O Conselho Administrativo de Defesa Econômica (Cade), órgão responsável pela livre concorrência no mercado, tomou duas decisões nesse sentido nas últimas semanas. No fim de janeiro, a autarquia recomendou que Itaú Unibanco e MasterCard não avançassem no processo de montar uma joint-venture para lançar uma nova bandeira de cartões. No início de fevereiro, em uma decisão preliminar, o Cade vai realizar estudos sobre o impacto da compra do britânico HSBC pelo Bradesco, já aprovada pelo Banco Central.

“Há um entendimento de que o sistema financeiro é muito concentrado”, diz a advogada Ana Frazão, ex-conselheira do Cade e especialista em legislação anticoncorrencial (leia entrevista ao lado). Não será um processo simples, mas, na prática, essas decisões do Cade sugerem que os lucros dos bancos podem ser grandes demais. Sobre esse tema, eles não se manifestam. Procurados pela DINHEIRO, Itaú Unibanco, Bradesco, HSBC, Santander Brasil, Mastercard, Febraban, Cade e Banco Central não concederam entrevista.

“O setor bancário é muito concentrado”

Especialista em legislação anti-concorrencial, a advogada brasiliense Ana Frazão foi conselheira do Conselho Administrativo de Defesa Econômica (Cade) até o fim de 2015. Ela avalia que as decisões que impedem negócios, como a que envolveu Itaú e MasterCard no fim de janeiro, devem continuar ocorrendo. Quem ganha é o consumidor, que terá mais possibilidades de escolha. Abaixo, trechos da entrevista:

O Cade não aprovou uma operação entre Itaú e MasterCard. O Conselho está mais rígido? 
 

Não.
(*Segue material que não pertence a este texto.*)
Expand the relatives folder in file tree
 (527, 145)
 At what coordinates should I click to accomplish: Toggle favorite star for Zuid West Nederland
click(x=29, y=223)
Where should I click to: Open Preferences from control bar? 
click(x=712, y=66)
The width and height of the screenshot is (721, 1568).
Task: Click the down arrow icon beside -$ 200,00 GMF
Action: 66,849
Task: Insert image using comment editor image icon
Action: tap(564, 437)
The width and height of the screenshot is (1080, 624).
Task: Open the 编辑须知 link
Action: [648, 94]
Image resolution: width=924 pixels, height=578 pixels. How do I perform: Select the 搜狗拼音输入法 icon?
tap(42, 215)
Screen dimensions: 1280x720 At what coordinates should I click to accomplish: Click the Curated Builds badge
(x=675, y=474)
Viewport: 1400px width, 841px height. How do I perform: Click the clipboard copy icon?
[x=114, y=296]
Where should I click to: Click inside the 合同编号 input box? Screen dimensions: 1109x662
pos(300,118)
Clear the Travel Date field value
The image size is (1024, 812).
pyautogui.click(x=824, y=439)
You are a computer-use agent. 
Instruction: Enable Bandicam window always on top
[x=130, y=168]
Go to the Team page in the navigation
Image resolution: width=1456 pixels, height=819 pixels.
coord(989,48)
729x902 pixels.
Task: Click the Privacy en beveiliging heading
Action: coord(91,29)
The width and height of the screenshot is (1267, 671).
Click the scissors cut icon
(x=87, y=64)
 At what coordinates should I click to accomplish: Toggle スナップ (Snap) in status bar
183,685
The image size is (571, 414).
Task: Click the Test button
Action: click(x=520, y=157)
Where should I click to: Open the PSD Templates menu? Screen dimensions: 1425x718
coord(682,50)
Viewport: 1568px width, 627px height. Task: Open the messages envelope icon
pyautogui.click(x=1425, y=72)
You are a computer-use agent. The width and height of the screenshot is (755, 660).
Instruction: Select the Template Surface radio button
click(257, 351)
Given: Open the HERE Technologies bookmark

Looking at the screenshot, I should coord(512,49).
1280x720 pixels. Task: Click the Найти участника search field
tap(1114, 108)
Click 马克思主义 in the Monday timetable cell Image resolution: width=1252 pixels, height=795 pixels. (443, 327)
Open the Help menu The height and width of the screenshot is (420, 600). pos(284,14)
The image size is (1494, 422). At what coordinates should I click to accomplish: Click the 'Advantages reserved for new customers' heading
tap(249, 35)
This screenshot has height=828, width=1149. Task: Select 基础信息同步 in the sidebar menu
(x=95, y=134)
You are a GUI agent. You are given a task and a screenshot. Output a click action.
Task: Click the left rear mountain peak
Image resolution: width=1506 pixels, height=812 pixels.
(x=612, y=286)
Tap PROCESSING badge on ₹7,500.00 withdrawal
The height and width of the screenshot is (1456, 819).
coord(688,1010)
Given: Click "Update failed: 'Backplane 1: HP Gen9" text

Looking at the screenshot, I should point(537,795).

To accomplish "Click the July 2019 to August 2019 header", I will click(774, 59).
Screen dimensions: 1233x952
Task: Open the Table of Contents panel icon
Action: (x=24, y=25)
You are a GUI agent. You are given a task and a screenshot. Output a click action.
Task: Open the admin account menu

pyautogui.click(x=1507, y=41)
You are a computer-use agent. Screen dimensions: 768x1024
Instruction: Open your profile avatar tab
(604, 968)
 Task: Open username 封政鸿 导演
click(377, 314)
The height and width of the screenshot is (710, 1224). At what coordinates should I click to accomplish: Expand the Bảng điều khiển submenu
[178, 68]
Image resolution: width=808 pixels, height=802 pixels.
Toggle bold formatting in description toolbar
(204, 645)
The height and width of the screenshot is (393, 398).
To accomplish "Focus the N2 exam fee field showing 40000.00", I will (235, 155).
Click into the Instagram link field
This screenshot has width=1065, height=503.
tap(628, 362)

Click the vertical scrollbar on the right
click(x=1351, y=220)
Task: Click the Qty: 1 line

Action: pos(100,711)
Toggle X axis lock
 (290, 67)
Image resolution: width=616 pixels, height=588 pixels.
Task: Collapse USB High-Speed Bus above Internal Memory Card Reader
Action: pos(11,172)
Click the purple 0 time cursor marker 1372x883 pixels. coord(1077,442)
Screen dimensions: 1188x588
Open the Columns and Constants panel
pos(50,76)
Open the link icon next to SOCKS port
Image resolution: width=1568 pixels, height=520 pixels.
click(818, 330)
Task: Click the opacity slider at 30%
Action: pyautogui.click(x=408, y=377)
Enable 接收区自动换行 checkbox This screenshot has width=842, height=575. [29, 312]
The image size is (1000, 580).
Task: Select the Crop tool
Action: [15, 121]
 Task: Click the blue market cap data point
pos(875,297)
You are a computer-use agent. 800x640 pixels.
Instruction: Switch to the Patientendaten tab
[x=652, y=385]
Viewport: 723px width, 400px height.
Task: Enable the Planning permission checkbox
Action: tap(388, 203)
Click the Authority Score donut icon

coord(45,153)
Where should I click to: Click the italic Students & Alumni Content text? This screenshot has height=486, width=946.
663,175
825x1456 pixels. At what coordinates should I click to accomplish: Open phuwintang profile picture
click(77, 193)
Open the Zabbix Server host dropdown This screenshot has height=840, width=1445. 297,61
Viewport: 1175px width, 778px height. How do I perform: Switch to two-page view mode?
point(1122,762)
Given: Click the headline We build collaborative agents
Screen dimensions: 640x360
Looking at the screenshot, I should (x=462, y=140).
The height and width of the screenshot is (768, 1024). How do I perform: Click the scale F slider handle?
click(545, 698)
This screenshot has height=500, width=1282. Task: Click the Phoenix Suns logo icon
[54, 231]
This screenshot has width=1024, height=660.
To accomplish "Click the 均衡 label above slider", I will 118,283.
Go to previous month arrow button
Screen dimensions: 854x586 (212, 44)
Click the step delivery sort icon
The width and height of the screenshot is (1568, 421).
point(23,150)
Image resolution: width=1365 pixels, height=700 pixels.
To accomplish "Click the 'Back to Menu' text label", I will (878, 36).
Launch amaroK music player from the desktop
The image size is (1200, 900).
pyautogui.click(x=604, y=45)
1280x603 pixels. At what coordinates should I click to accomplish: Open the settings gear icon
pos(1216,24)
Esses casos em que aparecem empecilhos às operações viram notícia exatamente porque são raros. A maior parte das operações é aprovada. Só há entraves em uma minoria dos casos, normalmente os mais complexos.

Qual o sentido de impedir uma transação entre empresas?
 

Falando em termos genéricos: no caso de concentrações muito elevadas em nichos específicos de mercado, o objetivo do Cade é tentar aproveitar o que a transação traz de bom e evitar que ela impeça os concorrentes de rivalizar. Assim, é uma atitude deliberada de impedir que a empresa atue em determinado segmento, permitindo aos concorrentes ganharem força para disputar aquele nicho de mercado.

Por que impedir a operação? 
 

Eu prefiro não comentar casos específicos, mas o que ocorreu nesse episódio foi algo normal. O que todos sabemos é que o setor bancário é muito concentrado no Brasil. Então é normal e compreensível que as operações nesse mercado acabem provocando esse tipo de preocupação por parte do Conselho.

Essa atuação não entra em conflito com o Banco Central? 

 

Não. Em mercados regulados, como o financeiro, uma operação pode trazer problemas tanto regulatórios, que é o campo do BC, quanto concorrencial, que é o assunto do Cade. Eu entendo que não há choque de competências. O BC avalia a solidez do mercado financeiro e o Cade avalia a concorrência. As análises e as metodologias de ambos são muito diferentes.